We’re only concerned about the external relocations in this instance – we can see there is only one of these, and its address (offset within the executable file) is 0xf3d. This happens to be one byte after the e8 (call) instruction – the location of the displacement value for the RIP-relative call. It’s also worth noting there that the pcrel field is 1 – indicating that this is, in fact, a RIP-relative instruction. The other fields give the linker more information about how the relocation entry should be handled. You can find more info about these fields in the ABI documentation.
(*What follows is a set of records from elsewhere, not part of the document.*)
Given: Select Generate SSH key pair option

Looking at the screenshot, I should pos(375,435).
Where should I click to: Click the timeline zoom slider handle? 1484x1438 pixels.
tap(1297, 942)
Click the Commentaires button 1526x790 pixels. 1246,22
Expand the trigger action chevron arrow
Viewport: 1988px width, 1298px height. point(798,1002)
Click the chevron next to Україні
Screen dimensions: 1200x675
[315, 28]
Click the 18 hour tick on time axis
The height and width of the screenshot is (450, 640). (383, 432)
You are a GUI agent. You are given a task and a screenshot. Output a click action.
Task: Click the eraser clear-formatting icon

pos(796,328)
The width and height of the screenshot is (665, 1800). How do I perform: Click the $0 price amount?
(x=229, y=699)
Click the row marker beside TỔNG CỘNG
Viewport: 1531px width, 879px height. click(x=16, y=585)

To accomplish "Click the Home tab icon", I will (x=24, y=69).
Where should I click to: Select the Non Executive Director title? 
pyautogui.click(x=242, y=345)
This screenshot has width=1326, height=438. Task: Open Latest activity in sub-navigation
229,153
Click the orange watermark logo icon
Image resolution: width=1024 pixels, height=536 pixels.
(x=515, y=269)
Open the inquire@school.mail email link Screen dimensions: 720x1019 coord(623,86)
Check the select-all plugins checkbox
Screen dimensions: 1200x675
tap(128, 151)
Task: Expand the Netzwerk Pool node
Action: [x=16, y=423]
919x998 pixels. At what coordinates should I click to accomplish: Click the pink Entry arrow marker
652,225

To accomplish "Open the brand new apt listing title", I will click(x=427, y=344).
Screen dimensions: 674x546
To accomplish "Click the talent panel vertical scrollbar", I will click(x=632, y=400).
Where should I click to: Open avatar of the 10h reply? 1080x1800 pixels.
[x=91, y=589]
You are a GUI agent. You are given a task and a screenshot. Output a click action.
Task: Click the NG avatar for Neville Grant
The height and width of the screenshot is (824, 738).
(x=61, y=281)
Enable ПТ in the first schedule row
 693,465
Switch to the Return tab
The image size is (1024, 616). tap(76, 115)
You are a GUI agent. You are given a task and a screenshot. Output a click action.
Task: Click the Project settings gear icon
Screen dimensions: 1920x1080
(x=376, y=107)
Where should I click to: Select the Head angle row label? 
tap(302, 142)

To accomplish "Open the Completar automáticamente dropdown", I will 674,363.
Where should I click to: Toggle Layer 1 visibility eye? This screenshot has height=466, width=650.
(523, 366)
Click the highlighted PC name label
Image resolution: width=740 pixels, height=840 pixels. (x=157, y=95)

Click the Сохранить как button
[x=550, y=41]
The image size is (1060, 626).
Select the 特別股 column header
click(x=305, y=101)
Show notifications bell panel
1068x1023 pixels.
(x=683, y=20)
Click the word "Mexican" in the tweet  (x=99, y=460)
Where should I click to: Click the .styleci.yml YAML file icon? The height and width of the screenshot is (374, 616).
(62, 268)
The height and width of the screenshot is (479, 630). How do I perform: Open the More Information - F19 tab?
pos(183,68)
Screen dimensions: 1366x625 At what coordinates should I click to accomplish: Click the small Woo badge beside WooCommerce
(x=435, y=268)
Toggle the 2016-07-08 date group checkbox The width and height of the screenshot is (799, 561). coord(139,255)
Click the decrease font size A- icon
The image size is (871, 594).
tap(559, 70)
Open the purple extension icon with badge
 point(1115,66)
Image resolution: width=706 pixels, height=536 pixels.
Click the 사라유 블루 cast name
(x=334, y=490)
So, back to my kernel payloads – I wanted to be able to move the payload around in memory without having to update the relocation entries each time, as that would require keeping the code to perform this updating within the payload. There are a few compiler options for generating slightly-more-position-independent code, but the OS X version of GCC doesn’t seem to support them. Fortunately, Clang does. If we compile with the -mcmodel=large option (by adding it to the “Other C Flags” field in the Xcode build settings), and disassemble the executable:

$ otool -tv TestPayload.kext/Contents/MacOS/TestPayload 
TestPayload.kext/Contents/MacOS/TestPayload:
(__TEXT,__text) section
_TestPayload_start:
0000000000000f30	pushq	%rbp
0000000000000f31	movq	%rsp,%rbp
0000000000000f34	subq	$0x20,%rsp
0000000000000f38	movq	%rdi,0xf8(%rbp)
0000000000000f3c	movq	%rsi,0xf0(%rbp)
0000000000000f40	xorb	%al,%al
0000000000000f42	movq	$0x0000000000000ff1,%rdi
0000000000000f4c	movq	$0x0000000000000000,%rsi
0000000000000f56	call	*%rsi
0000000000000f58	movl	$0x00000000,%ecx
0000000000000f5d	movl	%eax,0xec(%rbp)
0000000000000f60	movl	%ecx,%eax
0000000000000f62	addq	$0x20,%rsp
0000000000000f66	popq	%rbp
0000000000000f67	ret
0000000000000f68	nopl	0x00000000(%rax,%rax)
_TestPayload_stop:
0000000000000f70	pushq	%rbp
0000000000000f71	movq	%rsp,%rbp
0000000000000f74	subq	$0x10,%rsp
0000000000000f78	movl	$0x00000000,%eax
0000000000000f7d	movq	%rdi,0xf8(%rbp)
0000000000000f81	movq	%rsi,0xf0(%rbp)
0000000000000f85	addq	$0x10,%rsp
0000000000000f89	popq	%rbp
0000000000000f8a	ret
<snip>

Now we have a call with an absolute 64-bit address by moving the address of the function into a register and calling the value of that register. If we have a look at the relocation entries now:

$ otool -r TestPayload.kext/Contents/MacOS/TestPayload 
TestPayload.kext/Contents/MacOS/TestPayload:
External relocation information 1 entries
address  pcrel length extern type    scattered symbolnum/value
00000f4e 0     3      1      0       0         31
<snip>

Notice pcrel is now 0, as it’s an absolute 64-bit address that we’re updating instead of a 32-bit displacement from RIP. This means that we can look up the address of the symbol (e.g. printf()) once when we initially load the payload, and update the relocation entry (or entries) to point to that address. Unfortunately this inflates the size of the code a bit, as all function calls are treated this way, which kind of defeats the purpose of trimming the relocation code – once we reach a certain payload size anyway. Oh well, it’s still a bit easier to handle. Next stop might be to write an LLVM pass to convert only external calls to absolute calls.

I’m not sure how useful this will be to others, but I thought it was interesting!